Photo du mois et escapade en Birmanie

16 juin 2025

Pour le tirage d'art du mois, aucun sommet enneigé à l'horizon. Je vous emmène plutôt vers une destination mythique qui me fascine depuis des années : les plaines des temples antiques de Bagan, en Birmanie.

Certains l'appellent Myanmar, mais je préfère toujours le nom de Birmanie. Pour moi, il évoque des chats aux yeux saphir, des pierres précieuses, le mystère et la poésie. Derrière ce choix de mots se cache une histoire politique douloureuse : en 1989, la junte militaire a officiellement imposé le nom de « Myanmar » et a découragé l'utilisation du terme « Birmanie », notamment par la figure de proue de la démocratie, Aung San Suu Kyi.

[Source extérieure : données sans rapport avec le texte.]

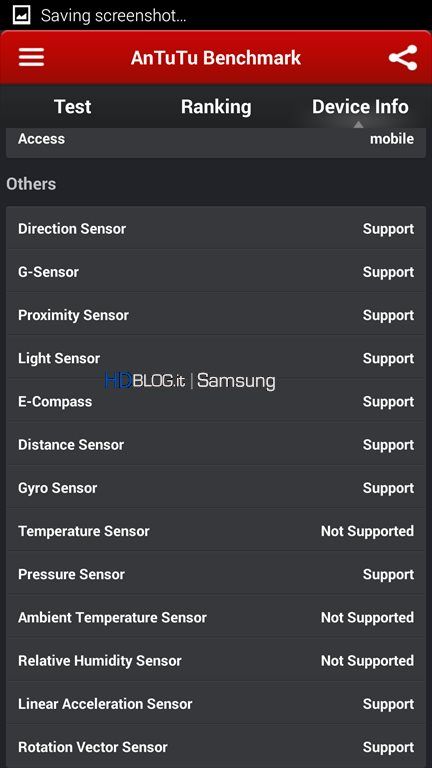The width and height of the screenshot is (432, 768).
Task: Tap Not Supported beside Temperature Sensor
Action: coord(367,531)
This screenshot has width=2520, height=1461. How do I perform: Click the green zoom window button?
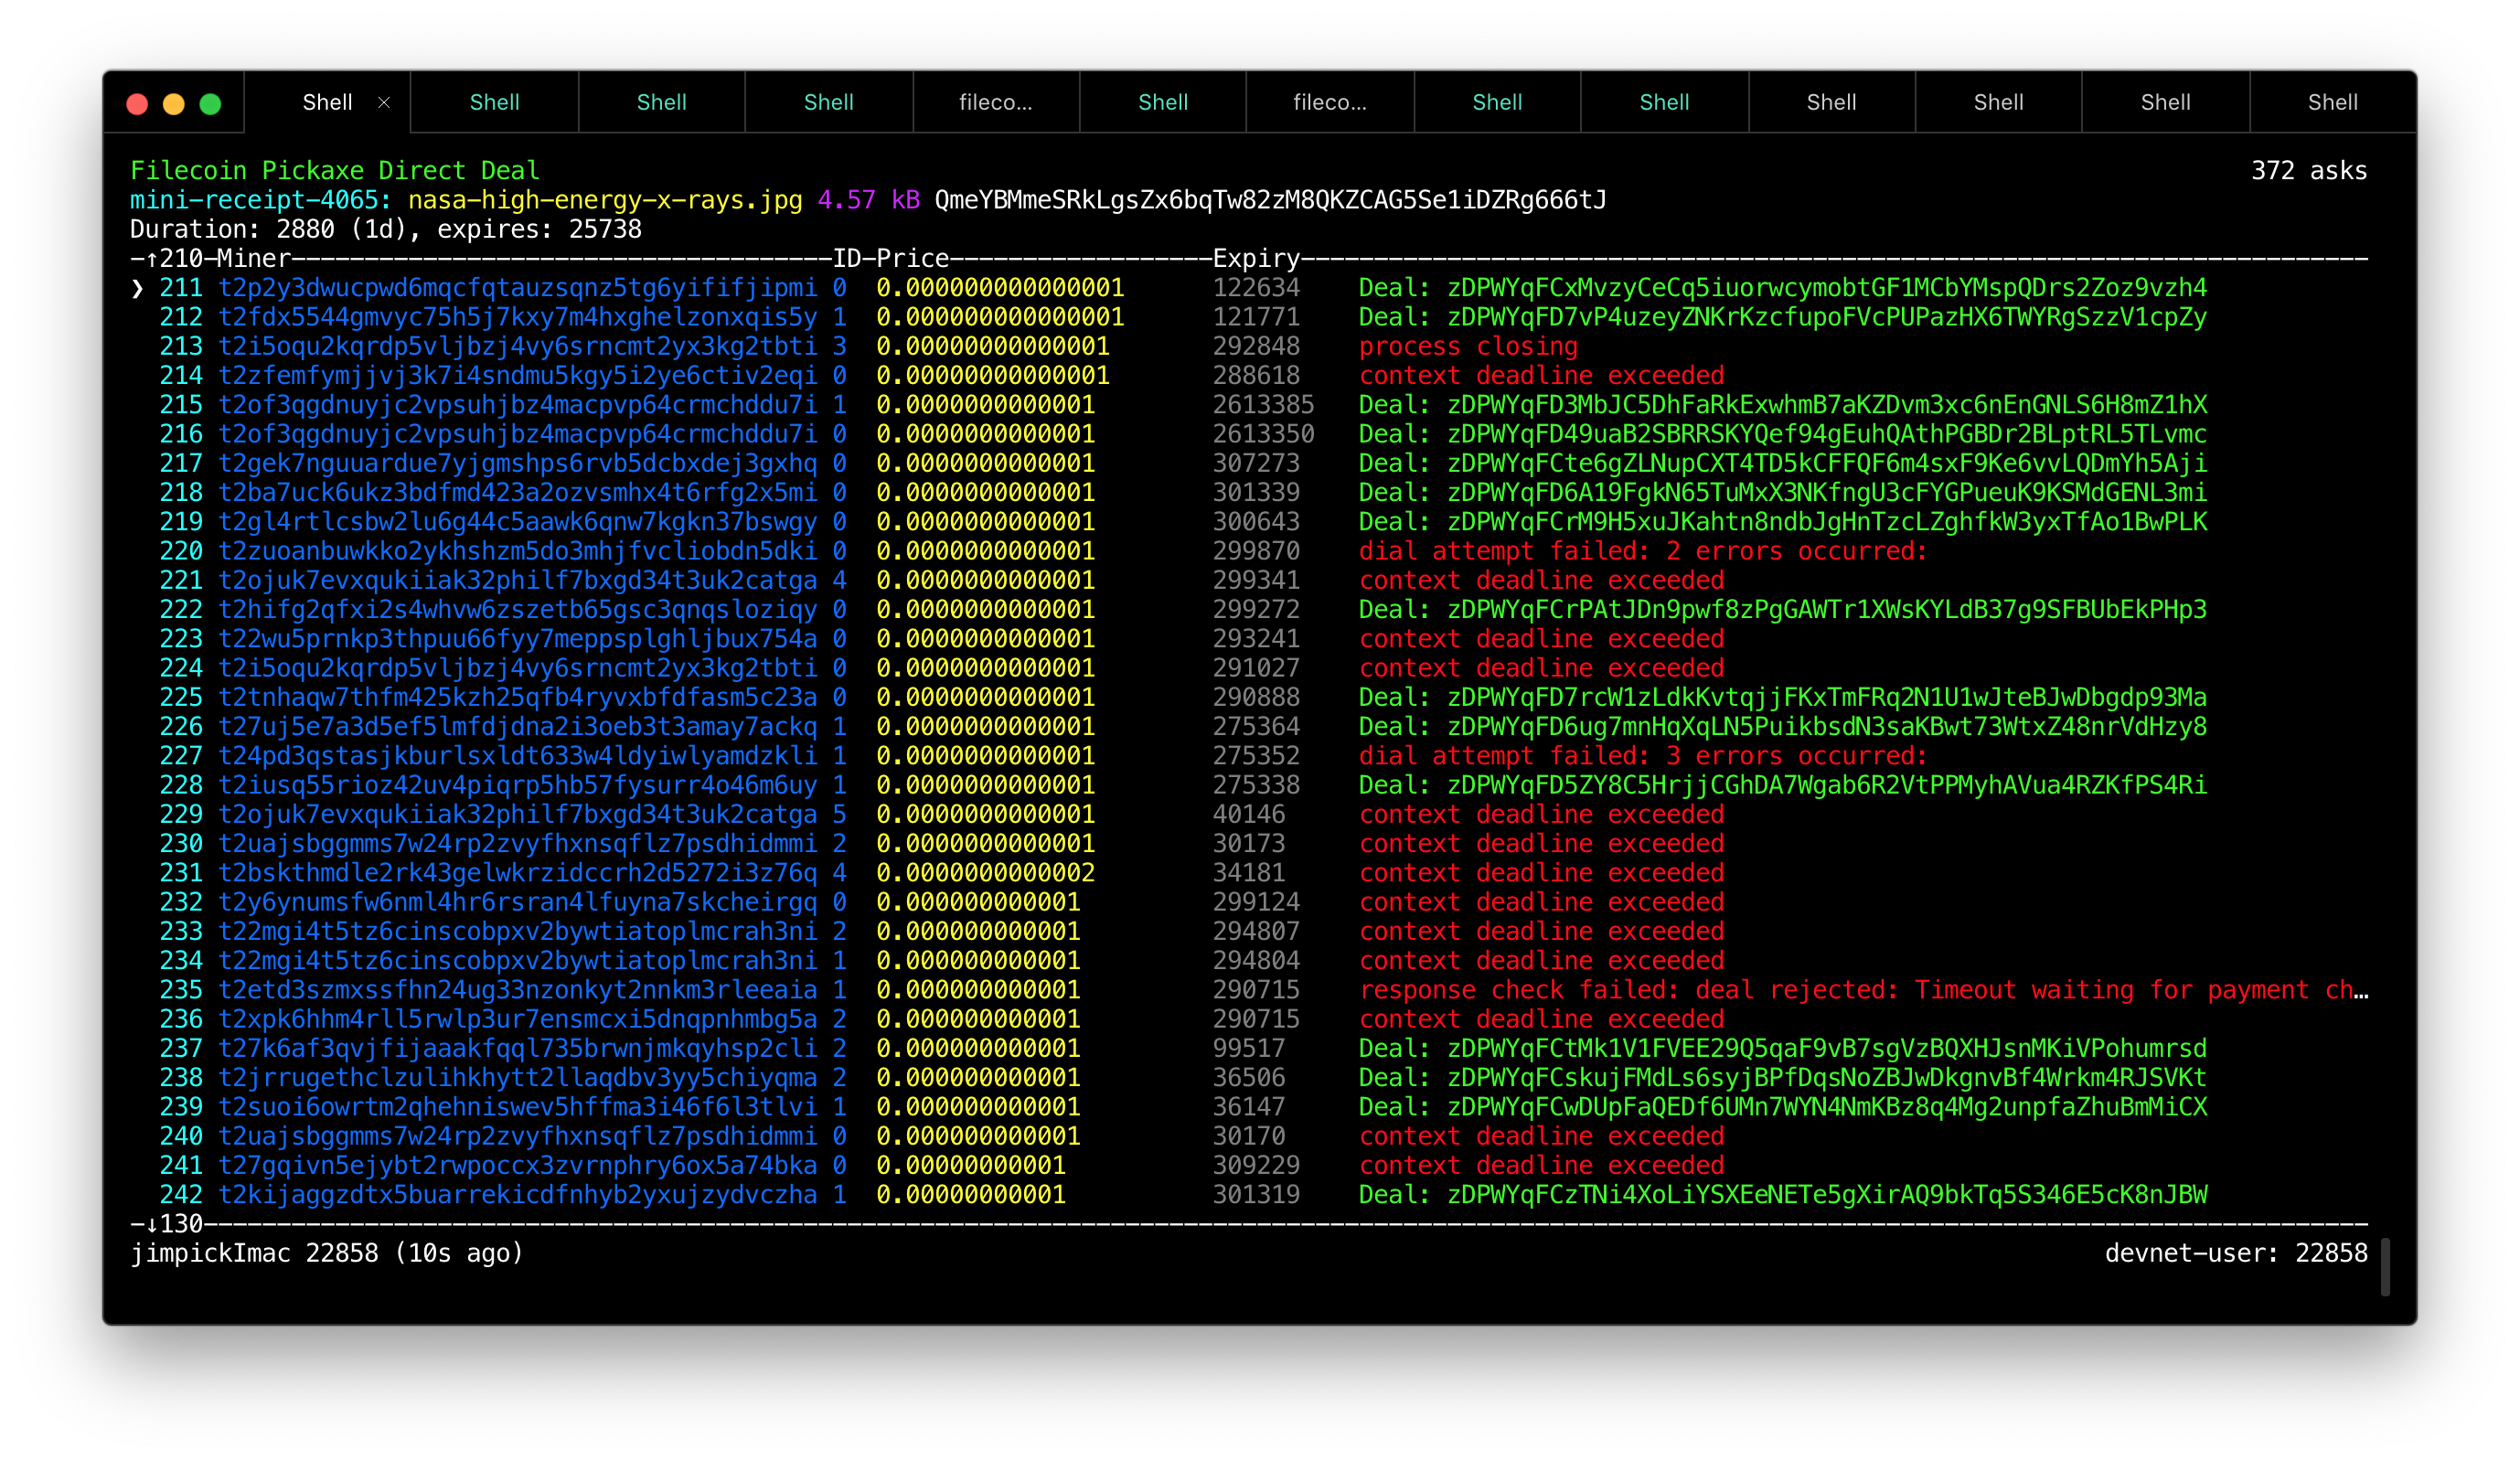[210, 104]
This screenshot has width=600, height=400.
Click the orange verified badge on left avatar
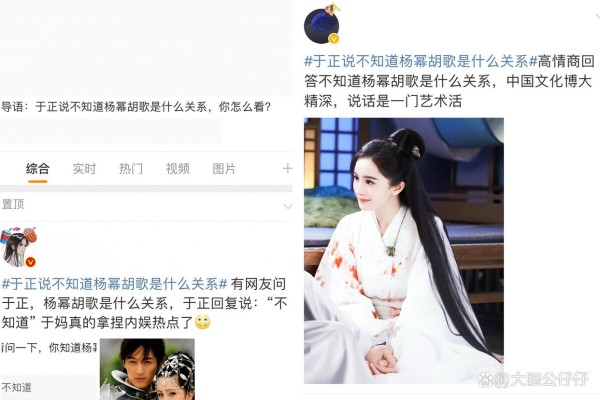tap(31, 262)
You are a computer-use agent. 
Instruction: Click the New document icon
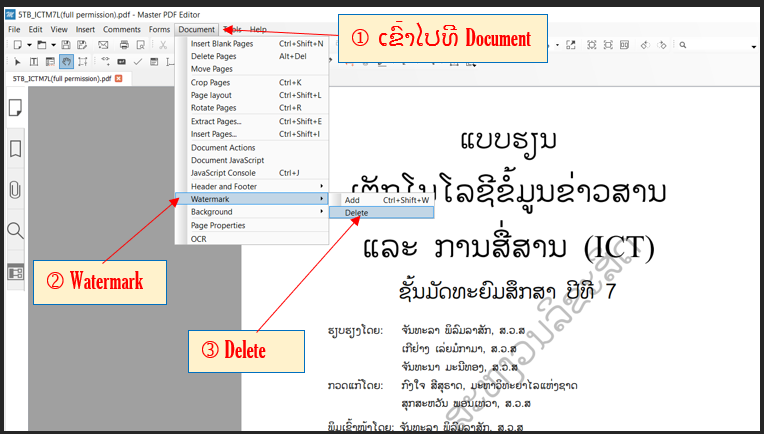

Avant mon départ, je me suis plongée dans la culture birmane en lisant *Le Palais de verre* d’Amitav Ghosh, un roman qui m’a profondément marquée bien avant que je ne mette les pieds sur cette terre extraordinaire.

En avril 2025, j'ai enfin découvert l'un des plus grands trésors archéologiques d'Asie du Sud-Est : plus de 2 500 temples et pagodes bouddhistes répartis sur à peine 50 kilomètres carrés, faisant de Bagan le deuxième plus grand site archéologique d'Indochine après Angkor Vat.

Le voyage lui-même totalement chamboulé par un tremblement de terre. Les communications à Bagan ont été coupées, et le tourisme avait presque complètement disparu. C'était un moment étrange, comme suspendu dans le temps. Pourtant, cet isolement m’a offert exactement ce dont j’avais rêvé : une forêt silencieuse de temples comme une scène onirique d'un autre temps.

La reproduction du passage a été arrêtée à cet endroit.